LABORATORIO DE PATOGÉNESIS E INMUNOLOGÍA DE PROCESOS INFECCIOSOS, IMEX-CONICET-ANM 1; DIVISION OF INFECTION AND IMMUNITY, THE ROSLIN INSTITUTE, UNIVERSITY OF EDINBURGH. 2

Introducción y Objetivos:
Los genes para las toxinas Shigas (Stx) están codificados en bacteriófagos lamboides que lisogenizan a las Escherichia coli enterohemorrágicas (EHEC), constituyendo un factor determinante en el desarrollo del Síndrome Urémico Hemolítico; sin embargo, la capacidad para la formación de lesiones características de attaching and effacement (A/E) en el epitelio intestinal, debido a la actividad del Sistema de Secreción Tipo III (T3S), establece un factor esencial en la adherencia y colonización de EHEC. El T3S se expresa desde la isla de patogenicidad Locus of enterocyte effacement (LEE), en donde el regulador Ler, codificado en el primer operon controla la transcripción de los demás operones (LEE2-5).
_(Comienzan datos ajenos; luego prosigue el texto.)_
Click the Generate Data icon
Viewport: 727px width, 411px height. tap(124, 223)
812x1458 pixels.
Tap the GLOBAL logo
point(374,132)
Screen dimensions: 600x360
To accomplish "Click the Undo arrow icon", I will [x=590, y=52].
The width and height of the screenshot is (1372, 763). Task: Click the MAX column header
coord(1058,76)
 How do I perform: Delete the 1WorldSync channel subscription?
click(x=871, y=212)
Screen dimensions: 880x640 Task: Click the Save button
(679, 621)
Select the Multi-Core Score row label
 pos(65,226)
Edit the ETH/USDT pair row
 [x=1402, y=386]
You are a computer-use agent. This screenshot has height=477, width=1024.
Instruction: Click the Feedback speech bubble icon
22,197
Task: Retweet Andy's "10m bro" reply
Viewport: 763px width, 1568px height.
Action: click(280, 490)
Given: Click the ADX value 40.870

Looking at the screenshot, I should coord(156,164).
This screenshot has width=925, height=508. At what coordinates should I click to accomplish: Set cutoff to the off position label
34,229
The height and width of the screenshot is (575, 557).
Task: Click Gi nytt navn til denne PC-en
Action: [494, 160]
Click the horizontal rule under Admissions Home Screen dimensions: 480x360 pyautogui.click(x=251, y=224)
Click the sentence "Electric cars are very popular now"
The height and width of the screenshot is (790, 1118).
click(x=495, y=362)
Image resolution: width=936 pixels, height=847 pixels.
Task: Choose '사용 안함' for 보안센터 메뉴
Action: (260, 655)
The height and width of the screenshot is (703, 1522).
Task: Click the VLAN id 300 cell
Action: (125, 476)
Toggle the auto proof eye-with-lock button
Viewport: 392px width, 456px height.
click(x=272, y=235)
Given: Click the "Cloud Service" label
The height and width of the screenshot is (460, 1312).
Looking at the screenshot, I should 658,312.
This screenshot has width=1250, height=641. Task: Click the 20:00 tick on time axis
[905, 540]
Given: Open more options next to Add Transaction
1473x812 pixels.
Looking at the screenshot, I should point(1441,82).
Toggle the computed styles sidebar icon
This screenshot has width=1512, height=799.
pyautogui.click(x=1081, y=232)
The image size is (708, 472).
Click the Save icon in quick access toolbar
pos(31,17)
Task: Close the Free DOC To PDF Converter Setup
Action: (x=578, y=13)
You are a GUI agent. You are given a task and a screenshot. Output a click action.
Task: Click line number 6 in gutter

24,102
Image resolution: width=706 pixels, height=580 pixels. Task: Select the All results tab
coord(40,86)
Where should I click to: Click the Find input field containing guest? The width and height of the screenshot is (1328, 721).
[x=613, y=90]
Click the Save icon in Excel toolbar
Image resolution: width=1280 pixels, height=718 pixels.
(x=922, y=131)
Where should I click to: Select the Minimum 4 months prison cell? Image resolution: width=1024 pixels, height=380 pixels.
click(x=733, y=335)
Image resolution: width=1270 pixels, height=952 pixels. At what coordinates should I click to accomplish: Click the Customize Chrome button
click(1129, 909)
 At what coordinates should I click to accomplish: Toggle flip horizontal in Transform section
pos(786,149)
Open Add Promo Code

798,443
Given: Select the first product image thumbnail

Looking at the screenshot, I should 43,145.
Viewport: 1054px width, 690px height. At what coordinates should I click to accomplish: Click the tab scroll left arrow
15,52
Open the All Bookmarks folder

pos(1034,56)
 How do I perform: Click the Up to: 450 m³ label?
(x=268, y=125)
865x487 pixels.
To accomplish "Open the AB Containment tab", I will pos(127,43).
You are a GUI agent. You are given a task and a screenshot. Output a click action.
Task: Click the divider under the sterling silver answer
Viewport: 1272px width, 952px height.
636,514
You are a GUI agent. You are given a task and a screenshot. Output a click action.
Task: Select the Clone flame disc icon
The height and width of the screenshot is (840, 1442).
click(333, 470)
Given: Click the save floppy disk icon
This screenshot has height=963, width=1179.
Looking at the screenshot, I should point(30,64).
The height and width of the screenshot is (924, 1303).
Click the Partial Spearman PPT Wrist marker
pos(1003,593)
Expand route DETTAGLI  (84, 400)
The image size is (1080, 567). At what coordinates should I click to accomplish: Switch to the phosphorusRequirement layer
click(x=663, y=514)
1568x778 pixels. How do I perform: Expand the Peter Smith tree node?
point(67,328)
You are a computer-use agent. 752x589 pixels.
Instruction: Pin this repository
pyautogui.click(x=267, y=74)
El objetivo de este trabajo fue evaluar el efecto que tiene in vitro e in vivo la sobreexpresión del regulador Ler del T3S en cepas EHEC.
Materiales y Métodos:
Transformamos con un plásmido que codifica para el regulador interno del LEE (Ler) dos cepas EHEC una productora de Stx2, aislada en humanos (125pLer) y su isogénica mutante que no expresa Stx2 (ΔStx pLer). Como control usamos el mismo plásmido sin la secuencia de Ler (125pW y ΔStx pW). Analizamos la expresión de proteínas del T3S mediante SDS-PAGE y Western blot (Esp B/D), la adhesión bacteriana in vitro a células epiteliales intestinales (HCT-8 y Caco-2), la colonización bacteriana in vivo en un modelo murino de SUH por inoculación intragástrica de las cepas clonadas y la motilidad mediante pruebas microbiológicas.
Resultados:
Observamos un aumento en la expresión de Esp B/D en 125pLer y ΔStx pLer por SDS-PAGE y WB, además 125pLer mostró mayor adhesión a células HCT-8 y Caco-2 con respecto a las demás cepas, evidenciado también por microscopia confocal (% de adherencia±DS: HCT-8 = 125pLer: 69±2; 125pW: 20±3; ΔStx pLer: 35±1; ΔStx Pw: 15±1; Caco-2 = 125pLer: 49±1; 125pW: 10±1; ΔStx pLer: 36±4; ΔStx Pw: 12±1; ANOVA p˂0.05). Así mismo, se encontraron diferencias en la colonización entre las cepas en Materia fecal (MF) log UFC/g y en Intestino Grueso (IG), Intestino Delgado (ID) y Ciego (C) log UFC/cm (Media±ESM) 125pLer MF: 3,3±0,4 IG: 3,7±0,3 ID: 4,2±0,3 C: 3,9±0,4; 125pW: MF: 2,3±0,4 IG: 3,2±0,3 ID: 4,3±0,3 C: 3,0±0,4; ΔStx pLer: MF: 3,7±0,3 IG: 3,7±0,4 ID: 3,5±0,6 C: 3,3±0,7; ΔStx Pw: MF: 2,1±0,4 IG: 2,7±0,5 ID: 2,9±0,5 C: 3,3±0,7; ANOVA p0.012). Igualmente se vio que 125pLer produjo mayor mortalidad en un modelo murino (% de mortalidad: 125pLer: 100; 125Pw:60 Log-rank p<0.05). Las pruebas de motilidad mostraron mayor diámetro (mm) a las 48 hs en las cepas que no tenían sobreexpresión de Ler (media±ESM: 125pLer: 34±6; 125pW: 45±8; ANOVA p˂0.05; ΔStx pLer: 37±8; ΔStx Pw: 80±3; ANOVA p˂0.05).
Conclusiones:
La sobreexpresión de Ler favorece el aumento de la producción de proteínas del T3S que, por un lado, lleva a una disminución en la motilidad y, por otro lado, a una mayor adhesión bacteriana y colonización intestinal. Todas estas observaciones en conjunto determinan un aumento en la patogenicidad in vivo.